Le rendez-vous de l'Europe : Quelques informations
Europe : des clés pour la souveraineté
le 21 août 2020 / Les Echos
L'Europe a fait le choix, historique, de la solidarité pour affronter la crise et financer la relance et la reconstruction. Alors que la pandémie a révélé nos dépendances en matière de produits, de matériaux critiques et dans certaines chaînes de valeurs, l'Europe doit désormais prendre en main ses intérêts stratégiques afin d'assurer une souveraineté, devenue nécessité commune.

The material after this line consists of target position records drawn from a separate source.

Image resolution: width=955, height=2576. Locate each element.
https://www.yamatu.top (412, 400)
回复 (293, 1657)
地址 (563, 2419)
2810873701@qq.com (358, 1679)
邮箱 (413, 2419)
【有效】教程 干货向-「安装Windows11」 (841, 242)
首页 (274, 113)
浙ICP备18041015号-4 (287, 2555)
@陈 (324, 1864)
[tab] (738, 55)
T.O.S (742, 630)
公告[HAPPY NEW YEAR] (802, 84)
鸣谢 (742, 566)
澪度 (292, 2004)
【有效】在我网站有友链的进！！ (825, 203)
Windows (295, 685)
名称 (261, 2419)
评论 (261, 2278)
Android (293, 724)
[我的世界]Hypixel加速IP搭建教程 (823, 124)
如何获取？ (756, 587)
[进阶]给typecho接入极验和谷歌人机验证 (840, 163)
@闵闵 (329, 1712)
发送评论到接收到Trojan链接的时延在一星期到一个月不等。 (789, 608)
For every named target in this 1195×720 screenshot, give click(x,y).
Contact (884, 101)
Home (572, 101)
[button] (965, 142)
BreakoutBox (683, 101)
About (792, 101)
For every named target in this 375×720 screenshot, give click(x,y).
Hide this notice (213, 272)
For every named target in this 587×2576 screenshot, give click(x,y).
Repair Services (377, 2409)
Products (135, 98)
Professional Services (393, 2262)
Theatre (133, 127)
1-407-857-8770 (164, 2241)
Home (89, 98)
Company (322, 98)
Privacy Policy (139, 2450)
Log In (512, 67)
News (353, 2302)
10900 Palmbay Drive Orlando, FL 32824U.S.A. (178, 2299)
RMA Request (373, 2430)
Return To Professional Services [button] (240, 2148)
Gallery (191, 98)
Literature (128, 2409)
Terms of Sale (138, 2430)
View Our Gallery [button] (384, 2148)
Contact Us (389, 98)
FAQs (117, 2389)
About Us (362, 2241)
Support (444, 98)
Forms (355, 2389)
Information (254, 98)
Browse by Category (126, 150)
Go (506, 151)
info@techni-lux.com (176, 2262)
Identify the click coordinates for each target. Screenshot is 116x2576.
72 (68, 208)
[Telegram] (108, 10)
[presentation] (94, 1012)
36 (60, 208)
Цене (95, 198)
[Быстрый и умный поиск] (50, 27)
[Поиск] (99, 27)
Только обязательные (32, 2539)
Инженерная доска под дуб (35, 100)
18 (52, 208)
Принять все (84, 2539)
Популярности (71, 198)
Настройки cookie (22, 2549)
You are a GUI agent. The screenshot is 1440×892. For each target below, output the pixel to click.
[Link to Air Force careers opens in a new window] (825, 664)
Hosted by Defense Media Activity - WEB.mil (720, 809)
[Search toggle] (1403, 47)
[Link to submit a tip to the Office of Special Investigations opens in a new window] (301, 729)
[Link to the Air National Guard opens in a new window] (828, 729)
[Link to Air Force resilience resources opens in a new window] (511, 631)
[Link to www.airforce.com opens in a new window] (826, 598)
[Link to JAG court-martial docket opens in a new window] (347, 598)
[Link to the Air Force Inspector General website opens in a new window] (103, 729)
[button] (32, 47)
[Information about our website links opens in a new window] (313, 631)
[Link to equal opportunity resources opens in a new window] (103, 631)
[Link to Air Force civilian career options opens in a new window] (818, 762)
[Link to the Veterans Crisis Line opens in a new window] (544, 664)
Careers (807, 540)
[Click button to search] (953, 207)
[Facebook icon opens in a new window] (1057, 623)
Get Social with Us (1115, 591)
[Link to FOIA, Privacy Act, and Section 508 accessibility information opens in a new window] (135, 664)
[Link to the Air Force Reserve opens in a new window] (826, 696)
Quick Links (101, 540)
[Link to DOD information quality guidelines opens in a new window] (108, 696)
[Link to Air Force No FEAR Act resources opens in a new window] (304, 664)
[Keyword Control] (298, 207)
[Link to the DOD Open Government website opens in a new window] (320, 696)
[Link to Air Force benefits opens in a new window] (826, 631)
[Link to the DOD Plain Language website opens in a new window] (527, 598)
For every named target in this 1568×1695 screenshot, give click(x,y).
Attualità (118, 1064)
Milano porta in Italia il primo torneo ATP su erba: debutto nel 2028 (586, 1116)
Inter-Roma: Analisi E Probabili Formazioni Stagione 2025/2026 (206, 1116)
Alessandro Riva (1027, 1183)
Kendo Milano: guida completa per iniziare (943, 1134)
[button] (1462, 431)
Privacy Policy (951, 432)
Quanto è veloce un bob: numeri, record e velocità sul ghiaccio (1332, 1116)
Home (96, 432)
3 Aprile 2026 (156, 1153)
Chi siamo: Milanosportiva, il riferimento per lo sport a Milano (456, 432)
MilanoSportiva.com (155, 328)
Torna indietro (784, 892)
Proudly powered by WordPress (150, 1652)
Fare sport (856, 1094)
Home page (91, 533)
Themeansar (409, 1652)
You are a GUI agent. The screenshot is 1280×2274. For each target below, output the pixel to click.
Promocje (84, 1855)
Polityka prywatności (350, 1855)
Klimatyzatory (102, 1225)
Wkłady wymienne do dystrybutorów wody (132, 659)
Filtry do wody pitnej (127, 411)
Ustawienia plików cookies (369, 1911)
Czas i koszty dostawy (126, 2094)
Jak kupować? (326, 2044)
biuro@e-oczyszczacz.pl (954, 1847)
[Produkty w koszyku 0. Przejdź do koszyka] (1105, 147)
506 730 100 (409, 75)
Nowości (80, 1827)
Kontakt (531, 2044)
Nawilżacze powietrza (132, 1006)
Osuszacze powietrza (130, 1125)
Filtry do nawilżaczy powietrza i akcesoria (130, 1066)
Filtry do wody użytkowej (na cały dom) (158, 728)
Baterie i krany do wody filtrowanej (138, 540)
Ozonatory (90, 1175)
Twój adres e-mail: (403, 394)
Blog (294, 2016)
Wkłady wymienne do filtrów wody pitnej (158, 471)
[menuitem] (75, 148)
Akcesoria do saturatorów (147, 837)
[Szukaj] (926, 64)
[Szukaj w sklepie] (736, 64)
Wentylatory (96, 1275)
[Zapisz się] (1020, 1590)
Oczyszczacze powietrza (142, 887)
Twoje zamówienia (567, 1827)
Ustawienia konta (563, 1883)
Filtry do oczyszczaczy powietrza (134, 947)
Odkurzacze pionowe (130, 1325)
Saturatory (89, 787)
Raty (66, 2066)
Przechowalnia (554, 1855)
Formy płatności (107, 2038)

Dans un monde où les rapports de force entre blocs se durcissent, la course à l'autonomie et à la puissance bat son plein. Face à la « guerre technologique » à laquelle se livrent les Etats-Unis et la Chine, l'Europe se doit de jeter, dès maintenant, les bases de sa souveraineté pour les 20 prochaines années. Il ne s'agit pas de céder à la tentation de l'isolement ou du repli sur soi, contraire à nos intérêts, à nos valeurs et notre culture. Il s'agit d'assumer des choix qui seront déterminants pour le futur de nos concitoyens en développant les technologies et les alternatives européennes sans lesquelles il n'existe ni autonomie ni souveraineté. Mobilisée autour de grands projets développés en partenariat, l'Europe a démontré par le passé qu'elle avait la capacité de jouer les premiers rôles sur la scène mondiale. Le temps est venu de reprendre l'initiative commune.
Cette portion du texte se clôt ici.